Study text:
* * *
Answer: The code can be cracked by using the regex “[[:upper:].]+” which is basically looking for all uppercase letters in the code and periods. We then use unlist, paste and str_replace_all functions to convert the results retrieved from str_extract_all to a string and we can then dislay the message. So, basically we are making use of tools that were learned in Chapter 8 to crack the code.

encryptedCode = "clcopCow1zmstc0d87wnkig7OvdicpNuggvhryn92Gjuwczi8hqrfpRxs5Aj5dwpn0Tanwo Uwisdij7Lj8kpf03AT5Idr3coc0bt7yczjatOaootj55t3Nj3ne6c4Sfek.r1w1YwwojigO d6vrfUrbz2.2bkAnbhzgv4R9i05zEcrop.wAgnb.SqoU65fPa1otfb7wEm24k6t3sR9zqe5 fy89n6Nd5t9kc4fE905gmc4Rgxo5nhDk!gr"
regex = "[[:upper:].]+"
#The cracked code is below
str_replace_all(paste(unlist(str_extract_all(encryptedCode, regex)),collapse=""),pattern="[\\.]+",replacement=" ")

## [1] "CONGRATULATIONS YOU ARE A SUPERNERD"
* * *
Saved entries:
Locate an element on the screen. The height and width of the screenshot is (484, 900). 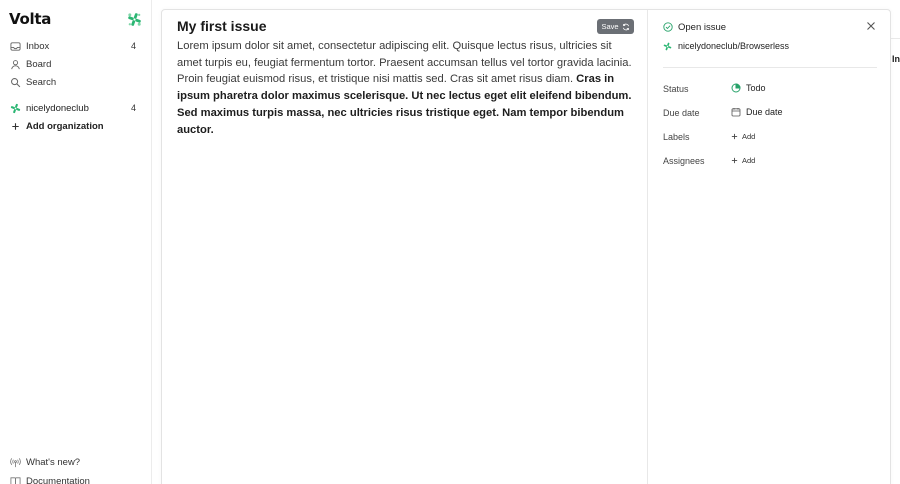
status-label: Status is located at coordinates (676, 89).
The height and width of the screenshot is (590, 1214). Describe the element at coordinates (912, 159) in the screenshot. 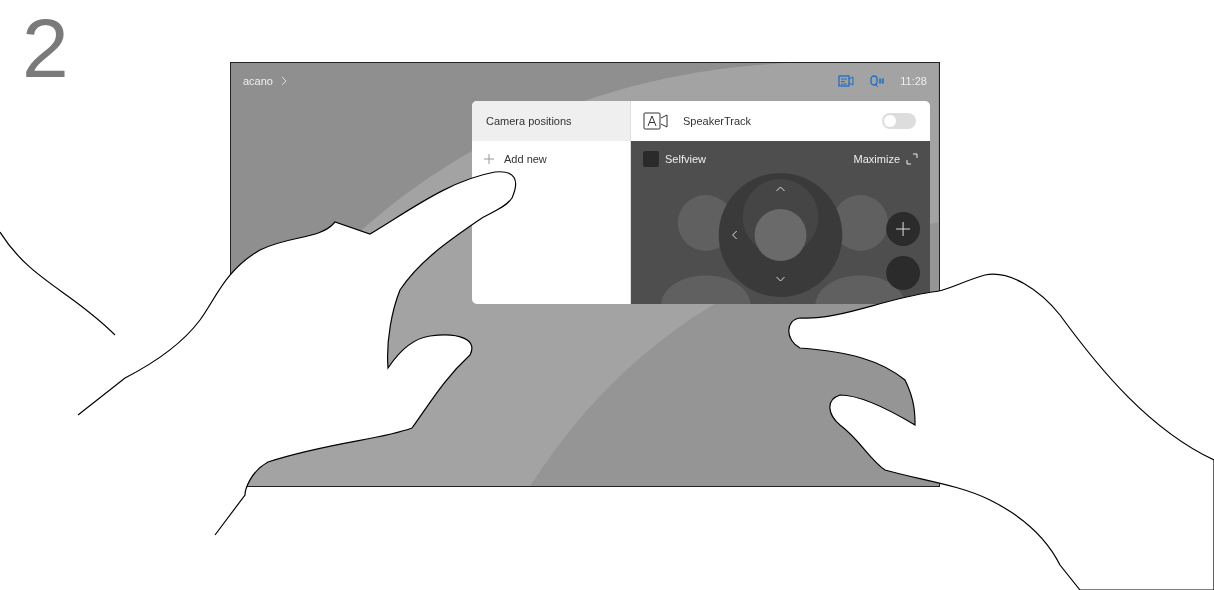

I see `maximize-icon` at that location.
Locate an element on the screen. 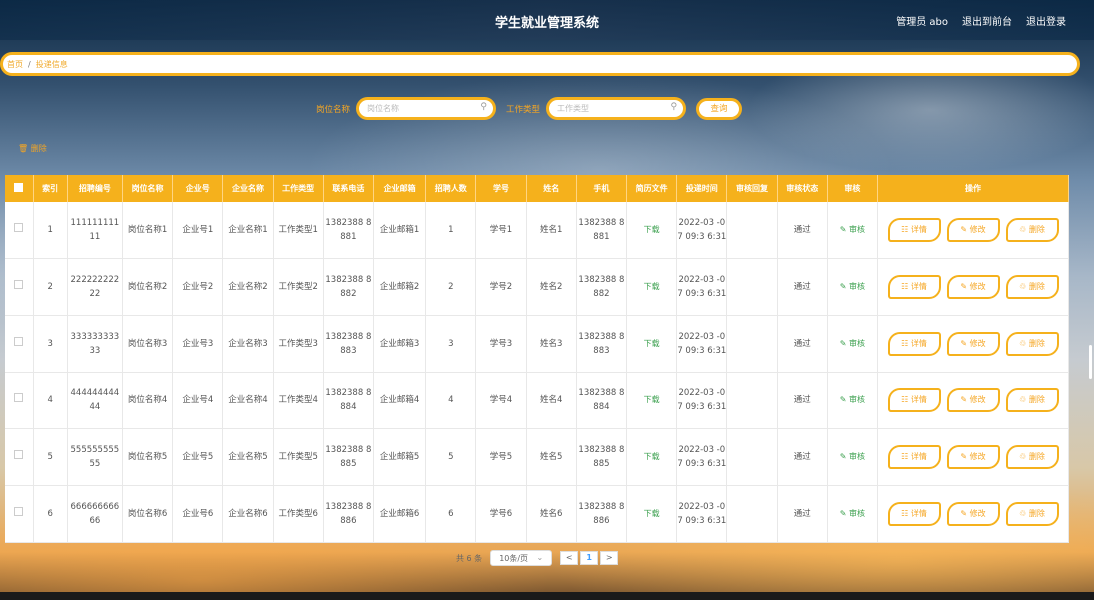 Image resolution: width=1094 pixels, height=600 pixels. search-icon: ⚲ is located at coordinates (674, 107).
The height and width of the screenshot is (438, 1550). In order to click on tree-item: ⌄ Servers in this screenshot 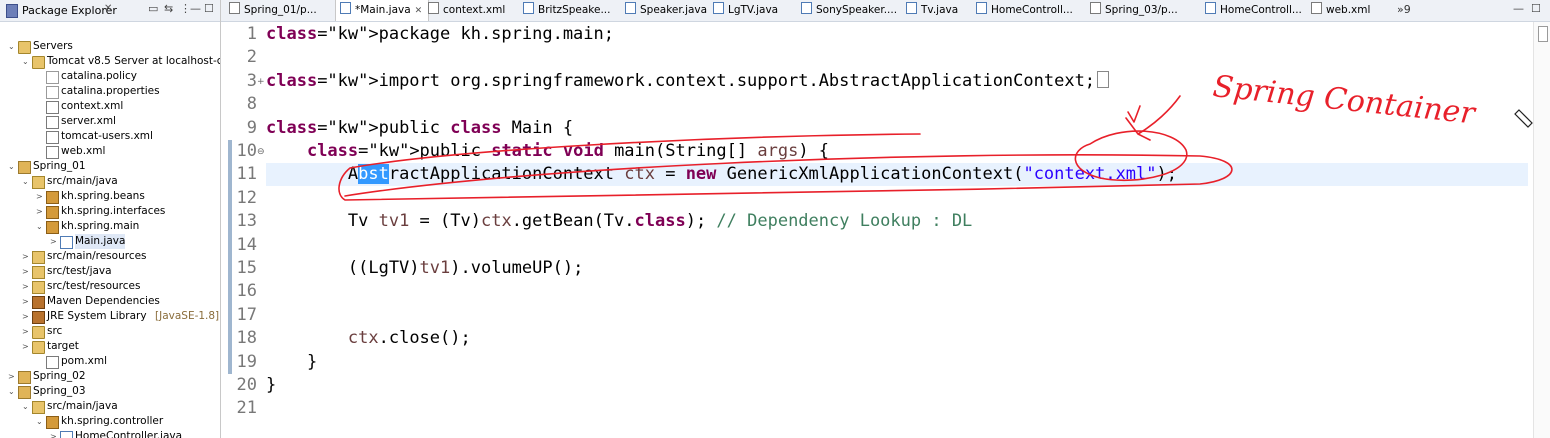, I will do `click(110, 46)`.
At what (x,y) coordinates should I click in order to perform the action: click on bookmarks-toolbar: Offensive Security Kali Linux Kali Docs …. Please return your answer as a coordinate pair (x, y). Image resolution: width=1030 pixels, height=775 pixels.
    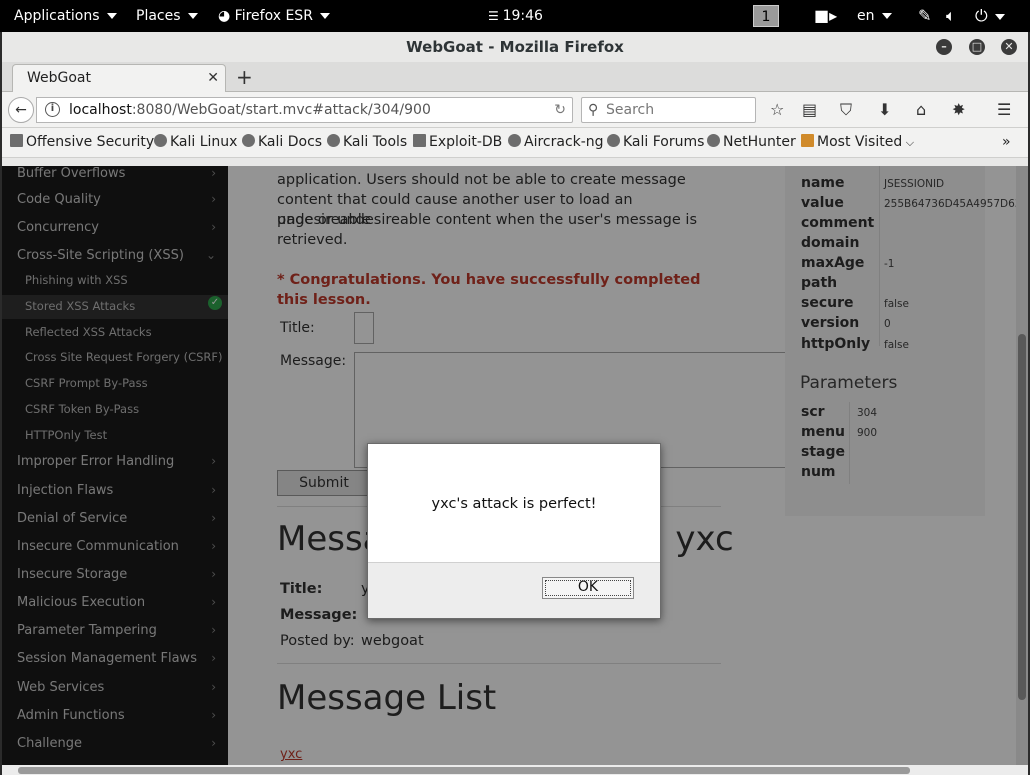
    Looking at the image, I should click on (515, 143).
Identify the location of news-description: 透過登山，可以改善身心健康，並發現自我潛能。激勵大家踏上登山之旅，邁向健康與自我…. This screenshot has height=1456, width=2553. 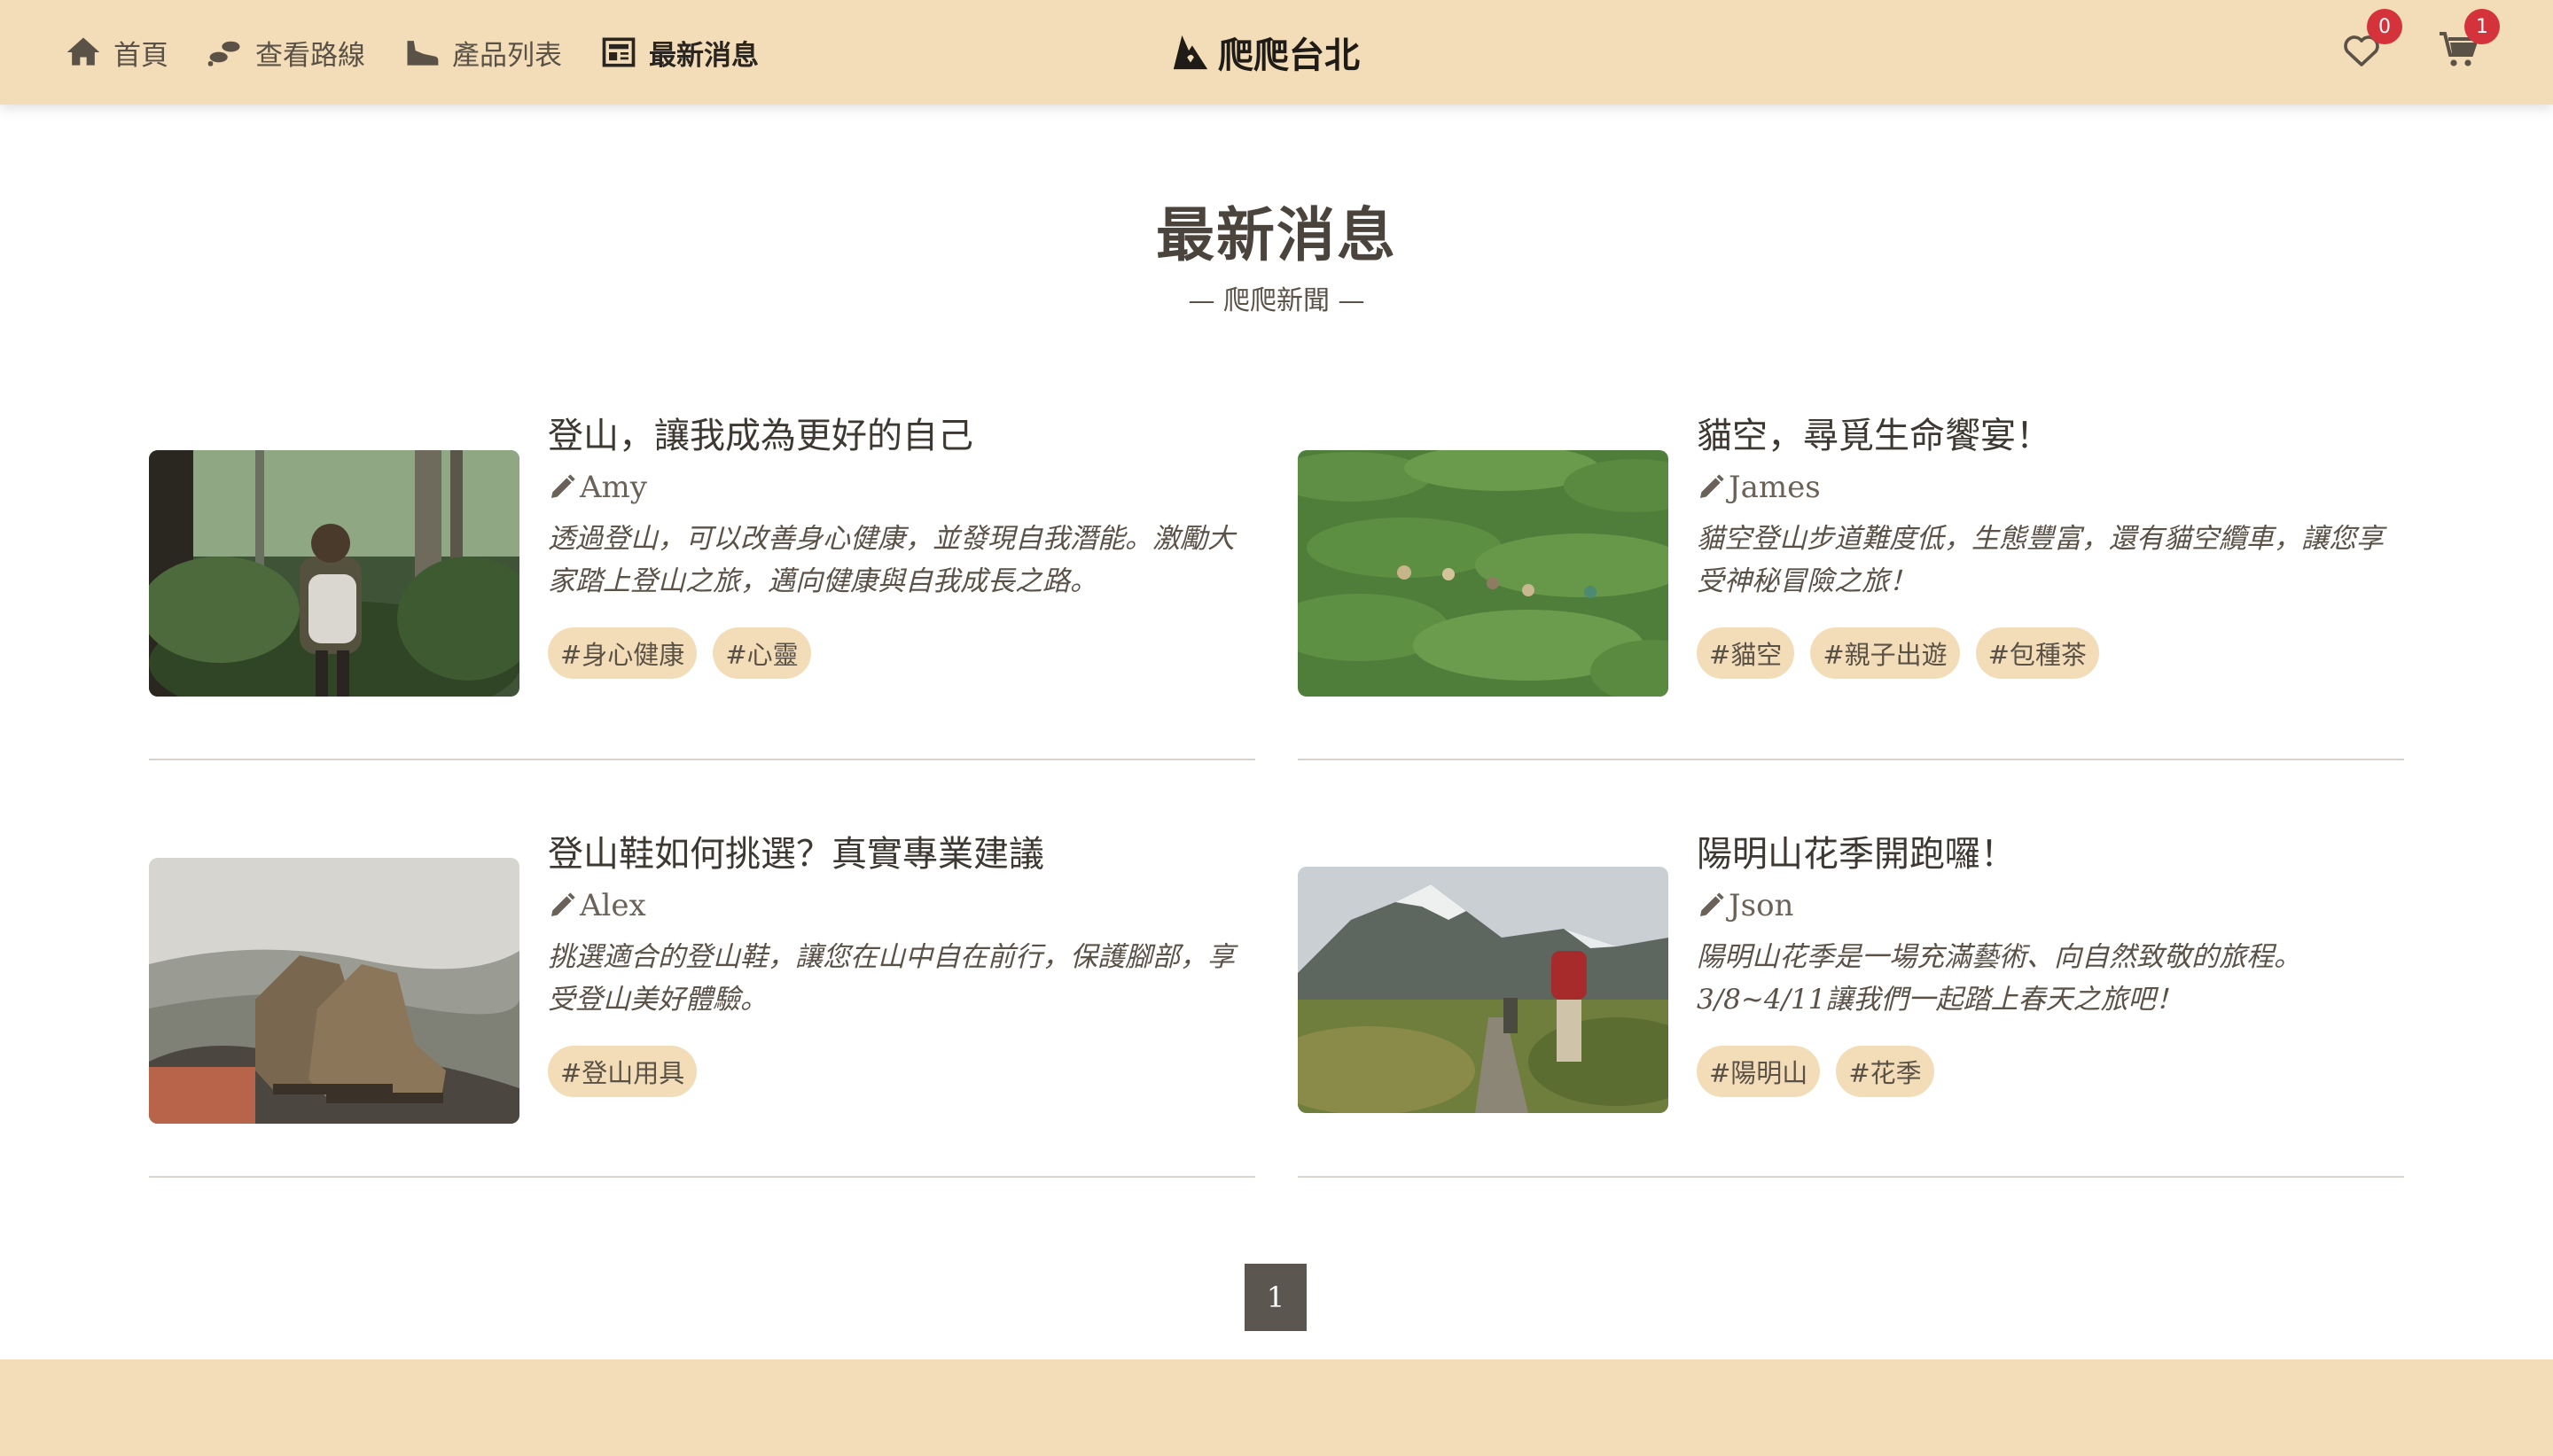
* * *
To-do item A:
Write out the regex code-cracking passage in full, reproducing it word for word.
To-do item B:
Give back, exactly, the lines of the listing from its first line through the line containing "status-label: Status is", both included. Leave the pictures out.

Written reply A:
Answer: The code can be cracked by using the regex “[[:upper:].]+” which is basically looking for all uppercase letters in the code and periods. We then use unlist, paste and str_replace_all functions to convert the results retrieved from str_extract_all to a string and we can then dislay the message. So, basically we are making use of tools that were learned in Chapter 8 to crack the code.

encryptedCode = "clcopCow1zmstc0d87wnkig7OvdicpNuggvhryn92Gjuwczi8hqrfpRxs5Aj5dwpn0Tanwo Uwisdij7Lj8kpf03AT5Idr3coc0bt7yczjatOaootj55t3Nj3ne6c4Sfek.r1w1YwwojigO d6vrfUrbz2.2bkAnbhzgv4R9i05zEcrop.wAgnb.SqoU65fPa1otfb7wEm24k6t3sR9zqe5 fy89n6Nd5t9kc4fE905gmc4Rgxo5nhDk!gr"
regex = "[[:upper:].]+"
#The cracked code is below
str_replace_all(paste(unlist(str_extract_all(encryptedCode, regex)),collapse=""),pattern="[\\.]+",replacement=" ")

## [1] "CONGRATULATIONS YOU ARE A SUPERNERD"

Written reply B:
Locate an element on the screen. The height and width of the screenshot is (484, 900). 
status-label: Status is located at coordinates (676, 89).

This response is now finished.